READING PASSAGE:
※ ※ ※
We don't have that many tokens for our tweets, but it makes me feel good to put in anyways ...

In [None]:
max_vocab = 60000
min_freq = 2

int_to_token = [o for o, c in freq.most_common(max_vocab) if c > min_freq]
int_to_token.insert(0, '_pad_')
int_to_token.insert(0, '_unk_')

In [None]:
token_to_int = collections.defaultdict(lambda: 0, {v: k for k, v in enumerate(int_to_token)})
len(int_to_token)

In [None]:
train_lm = np.array([[token_to_int[o] for o in p] for p in train_tokens])
val_lm = np.array([[token_to_int[o] for o in p] for p in val_tokens])

In [None]:
# saving our progress
np.save(LANGUAGE_MODEL_PATH + '/tmp/trn_ids.npy', train_lm)
np.save(LANGUAGE_MODEL_PATH + '/tmp/val_ids.npy', val_lm)

pickle.dump(int_to_token, open(LANGUAGE_MODEL_PATH + '/tmp/itos.pkl', 'wb'))

In [None]:
# loading back in
train_lm = np.load(LANGUAGE_MODEL_PATH + '/tmp/trn_ids.npy')
val_lm = np.load(LANGUAGE_MODEL_PATH + '/tmp/val_ids.npy')
int_to_token = pickle.load(open(LANGUAGE_MODEL_PATH + '/tmp/itos.pkl', 'rb'))

In [None]:
num_twitter_tokens = len(int_to_token)
num_twitter_tokens, len(train_lm)

### load in a pretrained language model trained on wikipedia text

run this line to download wikipedia model

In [None]:
# ! wget -nH -r -np -P {PATH} http://files.fast.ai/models/wt103/

In [None]:
# some stats from the wikepedia model
embedding_size, num_hidden, num_layers = 400,1150,3

In [None]:
PRE_PATH = '/home/ubuntu/data/twitter/original/models/wt103/'
PRE_LM_PATH = PRE_PATH + '/fwd_wt103.h5'

In [None]:
# grab the weights from the encoder
weights = torch.load(PRE_LM_PATH, map_location=lambda storage, loc: storage)

The mean of the weights from layer 0 can be used to assign weights to tokens that exist in the wikipedia dataset but not in the twitter dataset

In [None]:
encoder_weights = to_np(weights['0.encoder.weight'])
# row_m = enc_wgts.mean(0)
encoder_mean = encoder_weights.mean(0)

In [None]:
wiki_int_to_token = pickle.load(open(PRE_PATH + '/itos_wt103.pkl', 'rb'))
※ ※ ※
DATASET EXCERPT:
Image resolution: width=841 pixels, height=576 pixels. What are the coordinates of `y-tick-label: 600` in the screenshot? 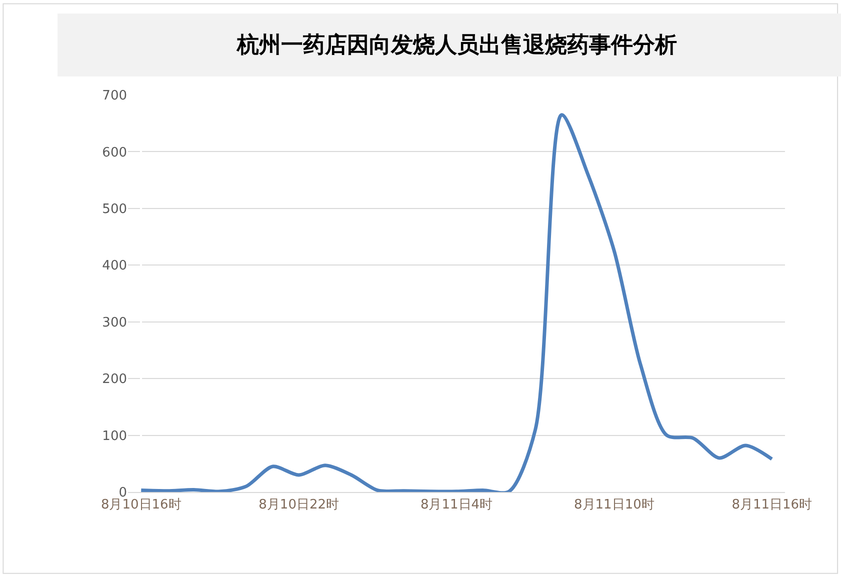 It's located at (114, 152).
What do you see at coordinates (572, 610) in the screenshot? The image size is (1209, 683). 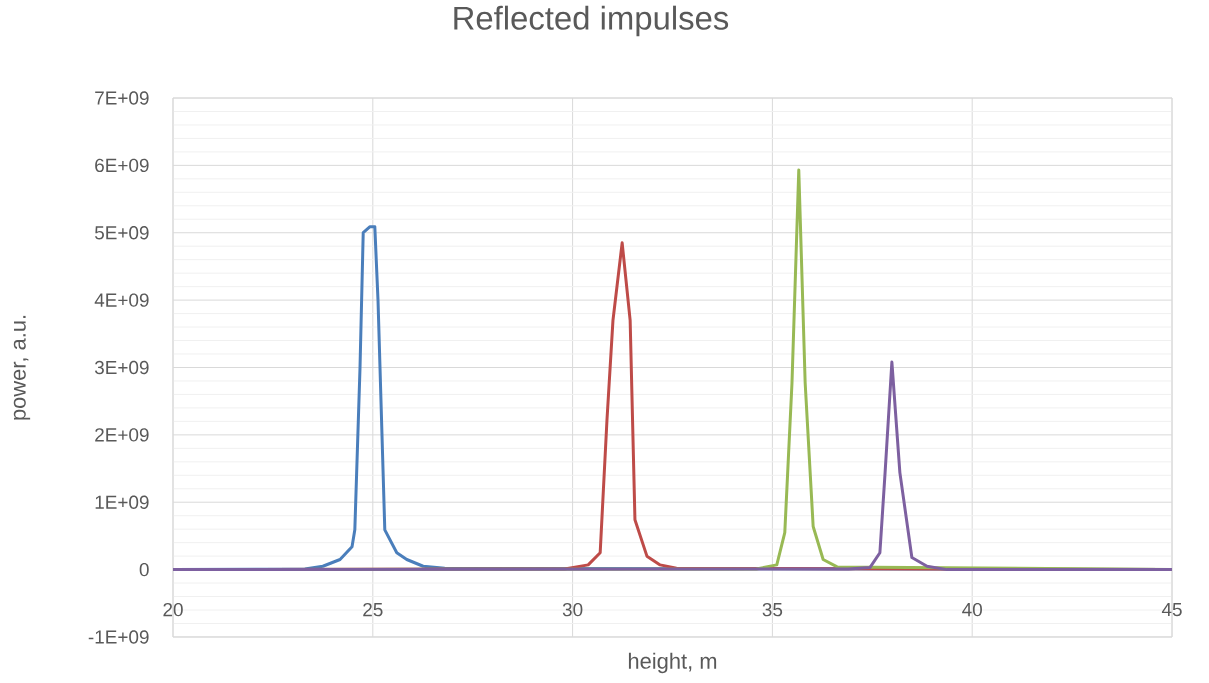 I see `x-tick-label: 30` at bounding box center [572, 610].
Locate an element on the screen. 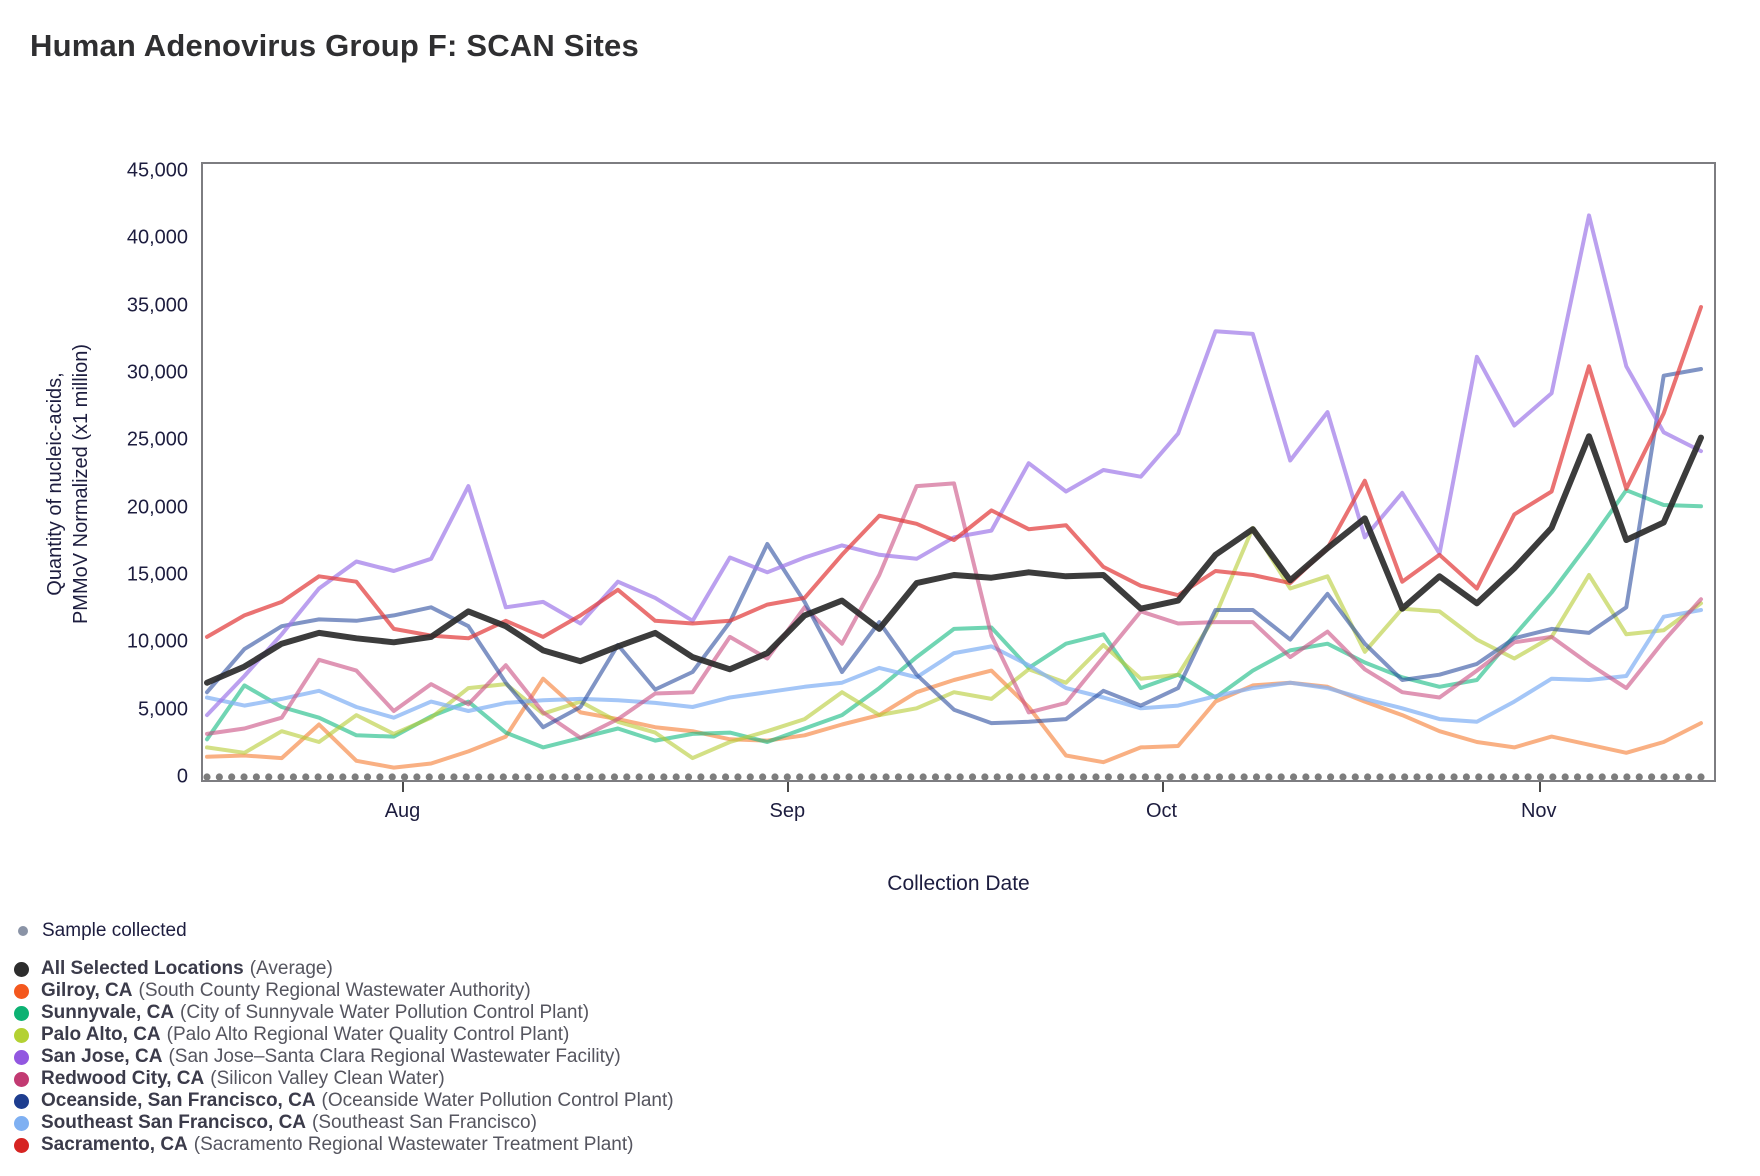 The width and height of the screenshot is (1760, 1176). x-tick-label-aug: Aug is located at coordinates (402, 811).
※ ※ ※
EXPLORE THE MATERIAL:
1) In the language-model notebook, which values are assigned to embedding_size, num_hidden, and num_layers?
2) Repeat the language-model notebook from "pickle.dump(int_to_token, open(LANGUAGE_MODEL_PATH +" to "np.load(LANGUAGE_MODEL_PATH + '/tmp/val_ids.npy')".
3) Pick up the language-model notebook where it stops and continue it.
The listing is material distinct from the language-model notebook.

ANSWERS FOR THIS EXERCISE:
1) 400, 1150, and 3, respectively.

2)
pickle.dump(int_to_token, open(LANGUAGE_MODEL_PATH + '/tmp/itos.pkl', 'wb'))

In [None]:
# loading back in
train_lm = np.load(LANGUAGE_MODEL_PATH + '/tmp/trn_ids.npy')
val_lm = np.load(LANGUAGE_MODEL_PATH + '/tmp/val_ids.npy')

3)
wiki_token_to_int = collections.defaultdict(lambda: -1, {v:k for k, v in enumerate(wiki_int_to_token)})

We need to assign mean weights to tokens that exist in our twitter dataset that dont in the wikipedia dataset the pretrained model was trained on.

In [None]:
new_weights = np.zeros((num_twitter_tokens, embedding_size), dtype=np.float32)
for i, w in enumerate(int_to_token):
    r = wiki_token_to_int[w]
    new_weights[i] = encoder_weights[r] if r >= 0 else encoder_mean

We now need to put the new weights into the pretrained model

The weights between the encoder and decoder also need to be tied together

In [None]:
weights['0.encoder.weight'] = T(new_weights)
weights['0.encoder_with_dropout.embed.weight'] = T(np.copy(new_weights))
weights['1.decoder.weight'] = T(np.copy(new_weights))

### Retraining the wikipedia language model

In [None]:
wd=1e-7 # weight decay
bptt=70 # ngram size.  i.e. the model sees ~70 tokens and then tries to predict the 71st
bs=52 # batch size
opt_fn = partial(optim.Adam, betas=(0.8, 0.99)) # optimazation function

Here we define a special fastai data loader, the `LanguageModelLoader`, to feed the training data into the model whilst training.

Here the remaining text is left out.